WWE: Vince McMahon admits creative system is broken
WWE’s creative has been a mess for years, and even Vince McMahon is aware of it.
Listen to any interview conducted by a wrestler who has left WWE, especially those who have joined AEW, and they will tell you about how micromanaged and chaotic the environment is in WWE. It doesn’t sound like the most fulfilling place to work at if you aren’t seen as a major player or if you don’t have the kind of pull to craft the storyline you want.
But it goes beyond that. There are so many people wrestlers have to go through just to get their ideas heard, and they can be shot down at any point in the process with little transparency. And then there’s Vince McMahon at the top. He presides over this mess and often contributes to it by re-writing shows at the last second or undermining creatives whom the talent start to respect.
Vince himself is aware of how broken the system is. In fact, McMahon used those exact words when apologizing to FTR. Known as The Revival in WWE before leaving for AEW, FTR were criminally misused by Vince and his team on the “main roster” after establishing themselves as one of the world’s best tag teams in NXT.
In an interview with Inside The Ropes, FTR recalled Vince apologizing to them in their last meeting with WWE’s big boss. Here’s the quote, via WrestleTalk’s Louis Dangoor:
"“We talked with Vince. Our last meeting with Vince he apologized because we had been sending all these pitches in and he had never seen them because the writers were too afraid to approach him with different ideas and he apologized for the system being broken.”"
That sounds like failure at several levels, but ultimately the culpability rests on Vince McMahon for knowing about the existing problem and doing little to curb it. Furthermore, he’s created an environment where people are afraid to speak with him, for fear of either being reprimanded or having their ideas torn to shreds anyway.

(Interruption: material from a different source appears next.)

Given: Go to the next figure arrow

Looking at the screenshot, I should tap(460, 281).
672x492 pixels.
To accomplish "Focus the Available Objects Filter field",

Vince has to step up to the plate. WWE’s ratings are falling, and while some of that is due to the pandemic, the NFL Draft and other events haven’t plummeted this much. FTR’s experience isn’t unique in WWE, and it’s simply not enough for Vince to apologize for the problem. He’s got to be the leader he touts himself as being and change the entire structure. Then again, that’s all assuming he actually cares in the first place.